ADULTERERS IN PARADISE

 

            They sat looking out on the harbor from Wharf Street.  It was their last evening in Lahaina, and the sun would touch the ocean in less than an hour.  Their ritual was the same each evening.  Ignacio sent down to the bar for a Russian Lady for Holly, and a Hurricane Rum for himself. 

            Keezu Breen, who was back from his early shift on the Sea Horse doubled as bartender and waiter.   He mounted the stairs carefully, but loudly, as if he wanted to be sure they knew he was coming.

            “The usual,” Keezu said with a grin, giving them each their drink.. 

            Ignacio gave him a tip.  “The whales running today?”

            “Same old, same old,” Keezu said.  “We saw a couple this morning.  Pereira’s bringing the Sea Horse in soon, couple of minutes maybe.  Maybe he was luckier.  It’s like they’re hiding this week.  Last week we almost took one on the bow.  This week, like they’re under cover.”

            “You’re not afraid one of them will do a Moby Dick on your boat?”

            “Boat’s pretty solid.”

            “They hit you much?”

            “Once or twice they just splash us, or maybe touch, but not hitting.  They like to play.”

            “You got plenty life jackets?”

            “I don’t need a life jacket,” Keezu said.  It was clear from looking at him that he’d be a powerful swimmer.  “You should come out.  Maybe you both bring luck.”

            “Not me,” Ignacio said.  “Not on the water when the humpbacks are on the lookout.  I don’t swim much.  You’d have to carry me in on your back.”

            “No, you could have one of the humpbacks bring you in.”

            “You like being out there?” Ignacio asked.

            “Yeah, sure.  I give the talk on the luncheon cruise.  You know their tongues can weigh up to a ton?  And they mate for life?”

            “That right?” Ignacio said.  “You’re still not going to get me out there.  If I fell in the water I’d be a traffic hazard.”

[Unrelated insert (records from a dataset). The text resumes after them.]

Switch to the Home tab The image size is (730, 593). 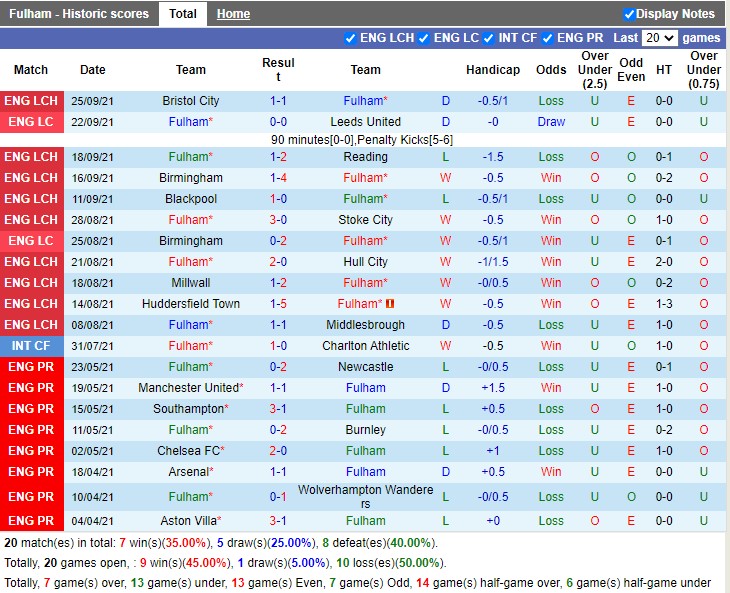point(233,14)
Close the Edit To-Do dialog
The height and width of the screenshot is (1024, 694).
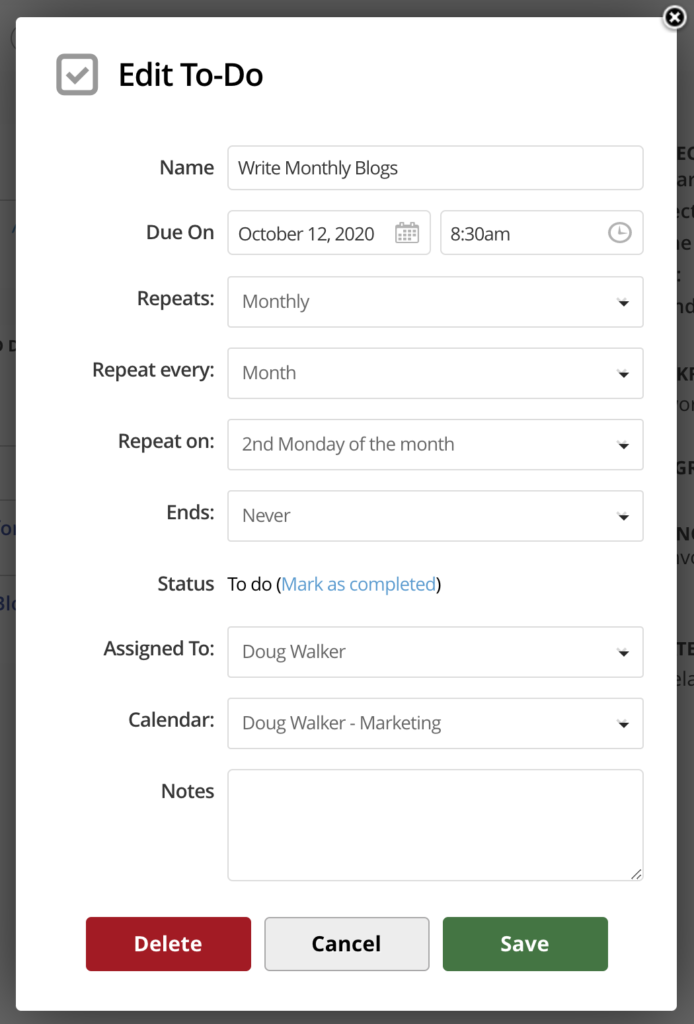pyautogui.click(x=675, y=17)

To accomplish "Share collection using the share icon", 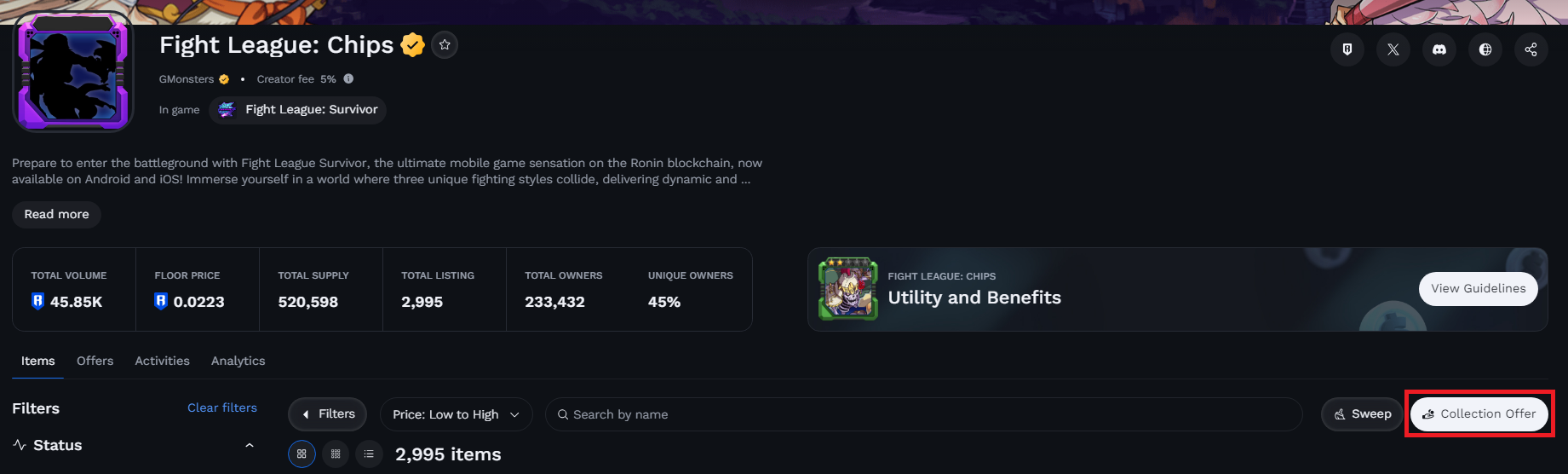I will click(x=1531, y=49).
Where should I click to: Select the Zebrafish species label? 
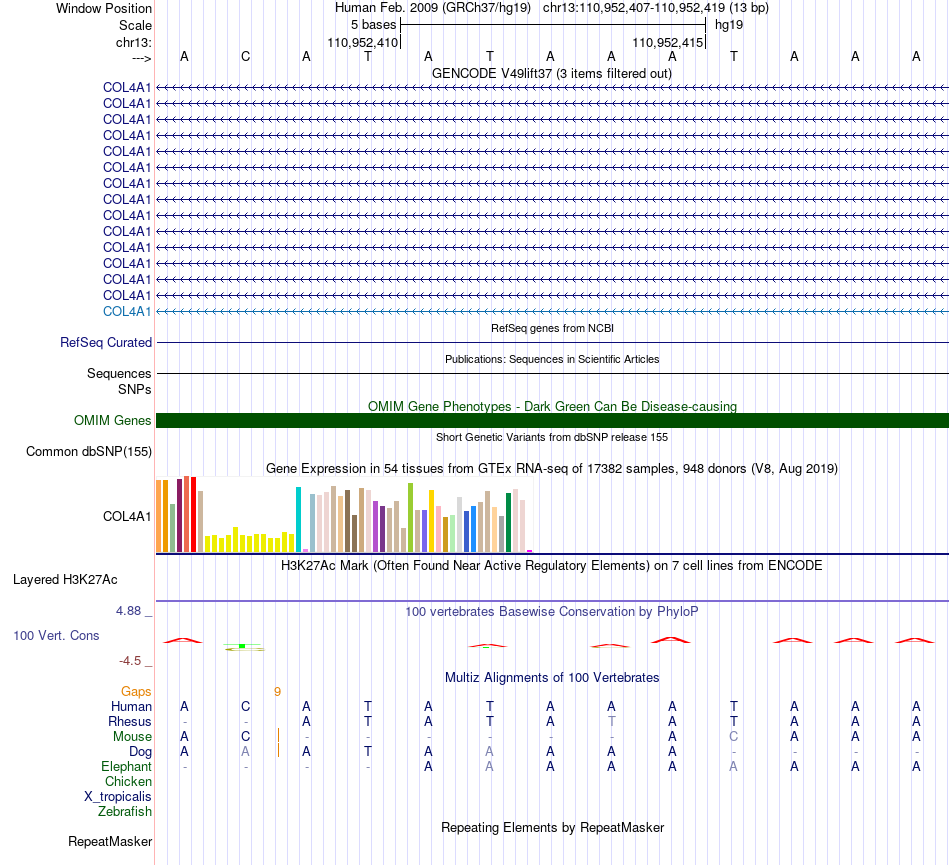point(125,811)
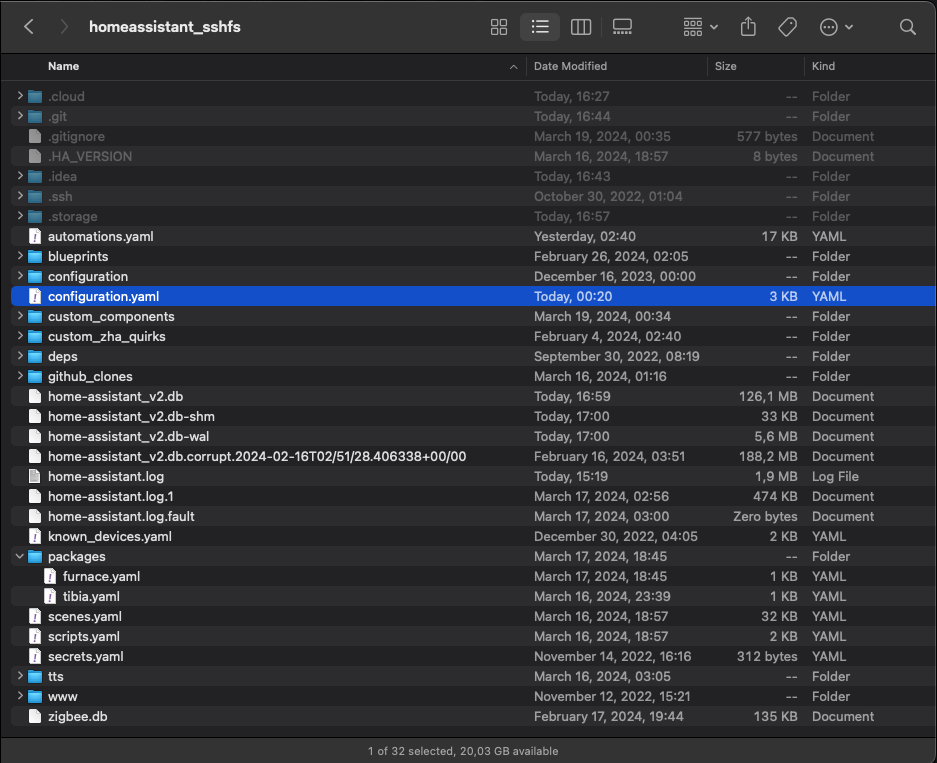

            Keezu thought that was funny.  “No, man, we’d get you a board, then we paddle you in.  You should both come out and see what this place looks like from the water.”

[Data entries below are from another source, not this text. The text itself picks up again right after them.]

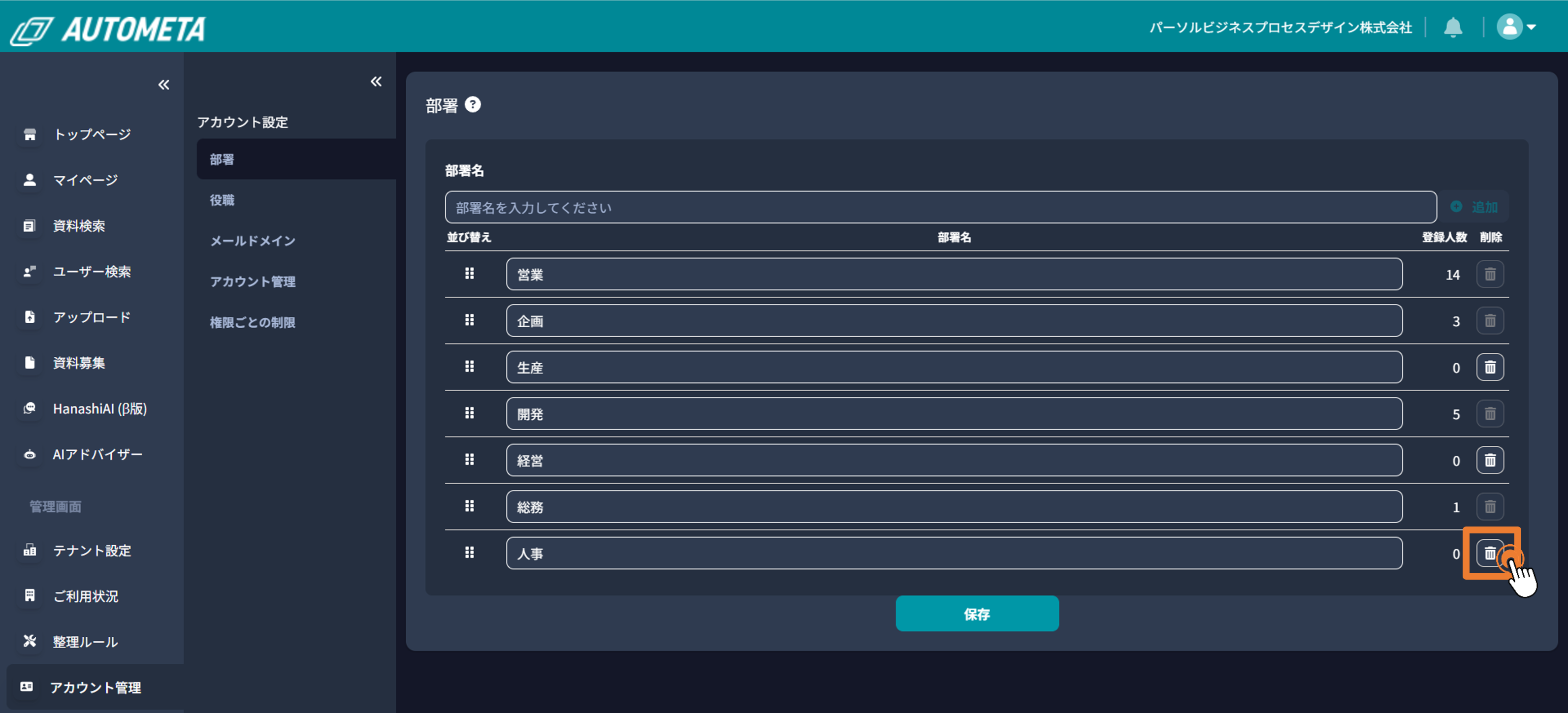Collapse the account settings submenu panel
Screen dimensions: 1568x713
click(x=376, y=82)
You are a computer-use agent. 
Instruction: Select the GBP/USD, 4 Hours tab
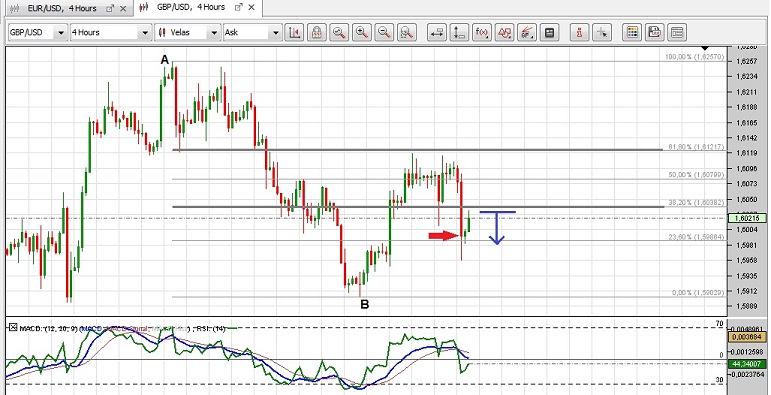[191, 7]
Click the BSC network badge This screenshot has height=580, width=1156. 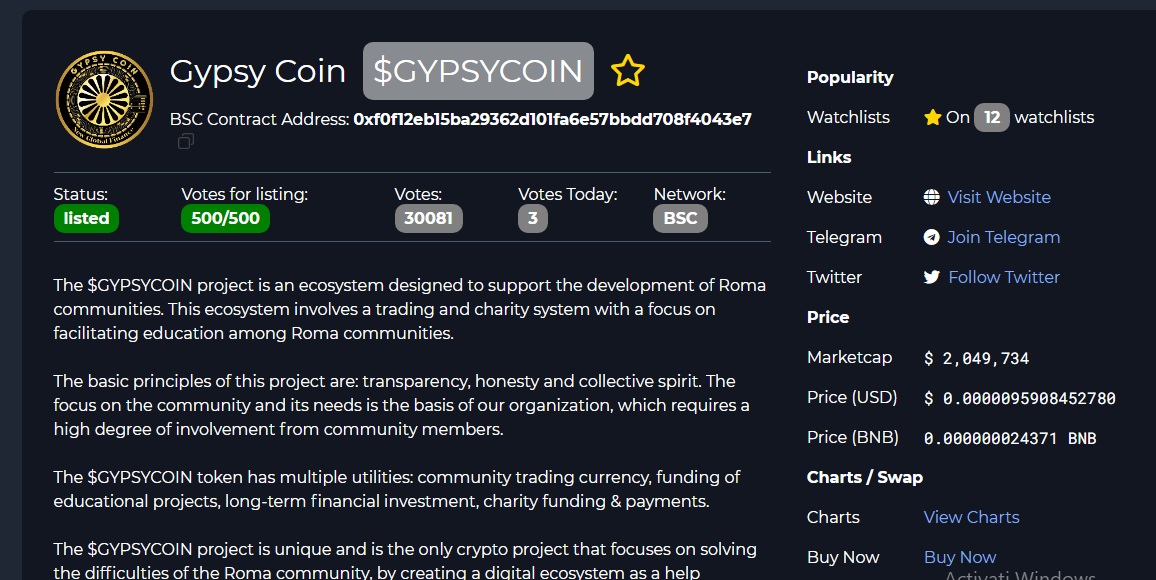(680, 218)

            “We’ve done that,” Ignacio said. 

            “Beautiful sight,” Keezu said, after looking out on the water.  “Enjoy,” he said, heading downstairs.

            Ignacio raised his glass and touched it to Holly’s and wished them both health and luck.  For a few moments they studied the water and the cloudless sky.  They had walked under the Banyan tree on Courthouse Square, watching people with their digital cameras framing their vision.  The children were remarkably well behaved, standing near their parents, sitting on the rounded benches waiting for something interesting to happen.  Families huddled while strangers took their picture and then laughed as if they were going to appear in a Sunday Supplement.

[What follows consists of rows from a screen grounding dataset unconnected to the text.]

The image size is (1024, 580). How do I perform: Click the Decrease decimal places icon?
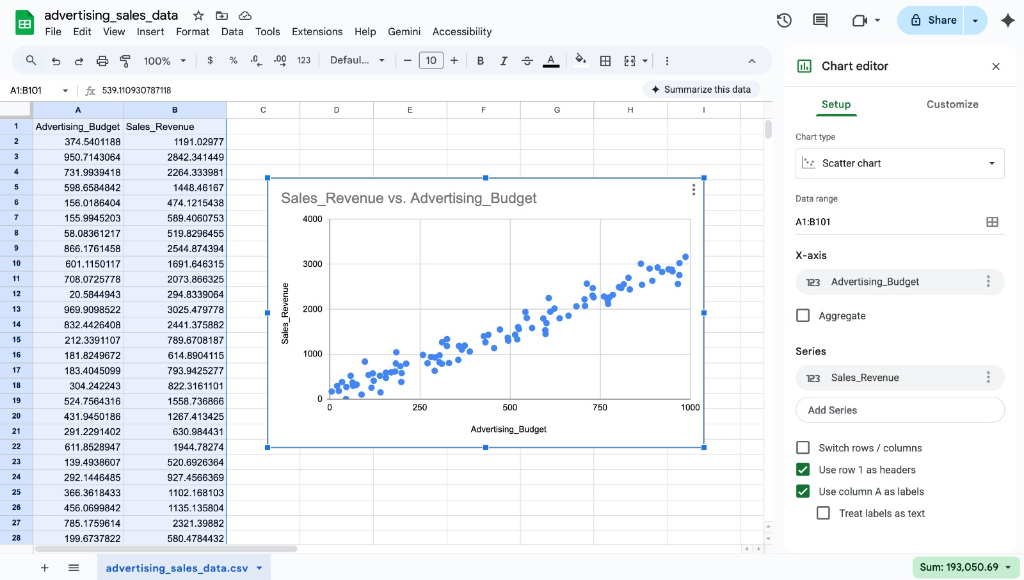(x=257, y=60)
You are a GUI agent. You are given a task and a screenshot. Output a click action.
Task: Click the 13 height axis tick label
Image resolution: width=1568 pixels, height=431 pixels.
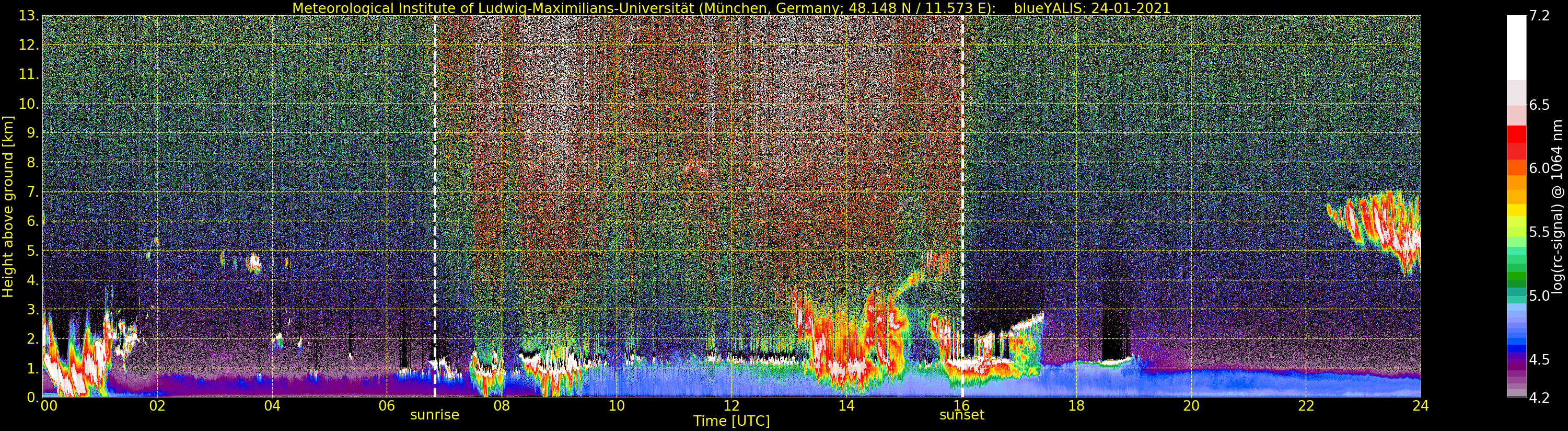click(28, 16)
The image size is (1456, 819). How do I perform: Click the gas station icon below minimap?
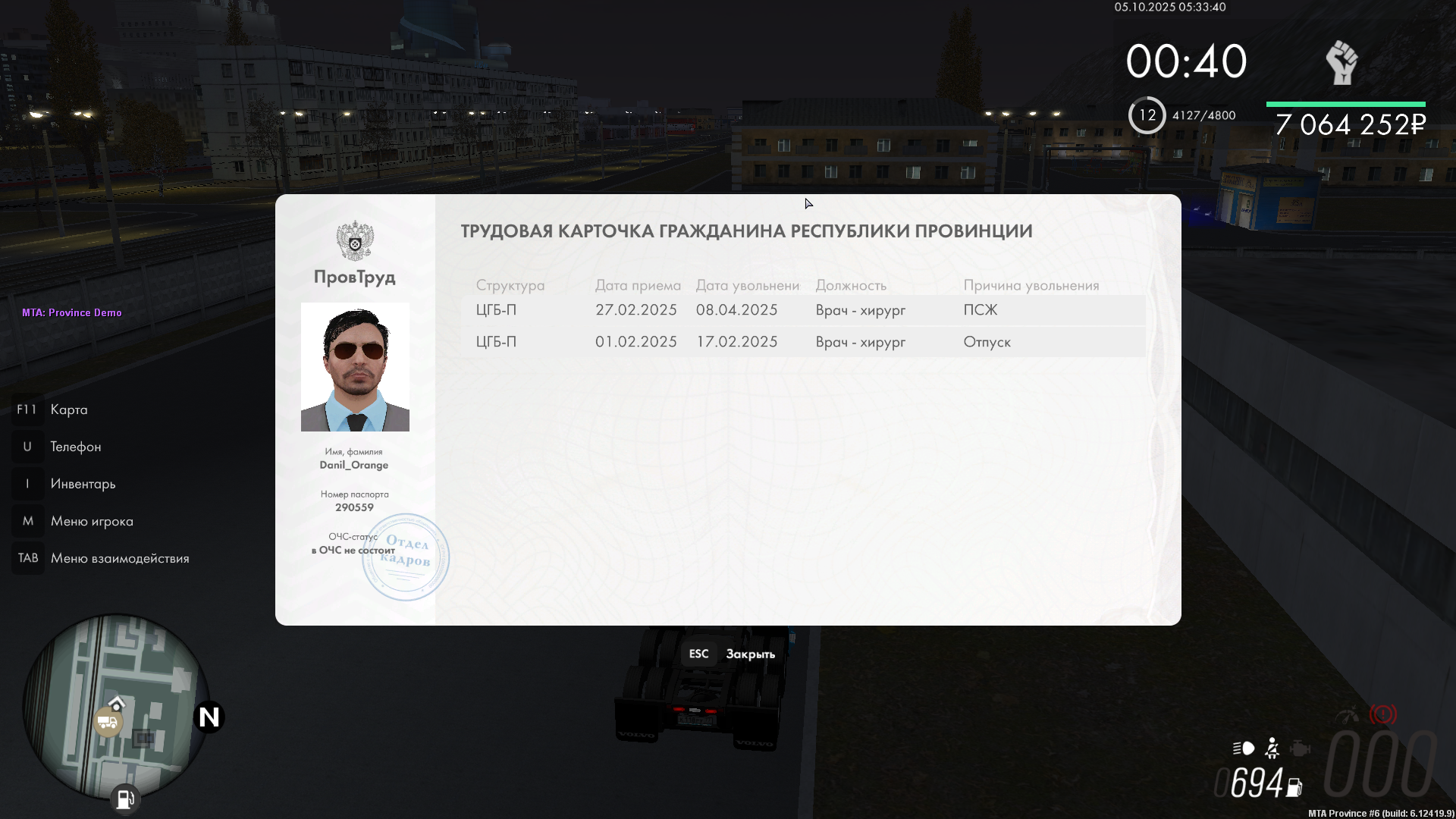point(124,799)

            “Do you have anything lined up for spring?” Holly asked.  She planned to nurse her drink until the sun went into the ocean.  This was their last evening on Maui and every gesture made her think of the long days ahead.  “I can get away in April, late.  There’s a Nike conference in Charlotte Amalie I need to attend.”

            “It’s in April?”

            She nodded.  “Yes, I think I can get away.  How about you?”

            “I can’t tell yet.”

            “Can’t or won’t?”

            He looked at her.  His eyes were blurry from watching the reflection of the sun.  “They are changing some of the assignments.  It’s hard for me to tell now.”

            “But you’ve got the same accounts, don’t you?”

            “Yes, but that doesn’t mean I’m able to tell if I can get to the Virgin Islands.  This recession could get worse.”

            “But your business isn’t hurt by recessions, is it?”

            “Shouldn’t be, you’d think.  Of course, I’m not really sure.  I sense something of a turn-around, but I’ve never had to go through anything like this.”

            “I thought you just sold “The Sun Chaser” over there.”

            “Yes, I did.  That was another reason I could be here.”  He studied the pier and  the boat basin.

            She sipped her drink and looked out into the harbor.  “The Sun Chaser” and some of the other large yachts already had their interiors lighted.  She wondered what kind of life those people lived.  She imagined candle-lit dinners with romantic music, then wonderful parties with dancing.

            “Most of the them are tax write-offs,” he said.

            She smiled.  “You’re reading my mind.”

            “The owners are ordinary people.”

            “I can’t believe that.  We’re ordinary people.  Those people are extraordinary.  They have millions.  We don’t even have each other.”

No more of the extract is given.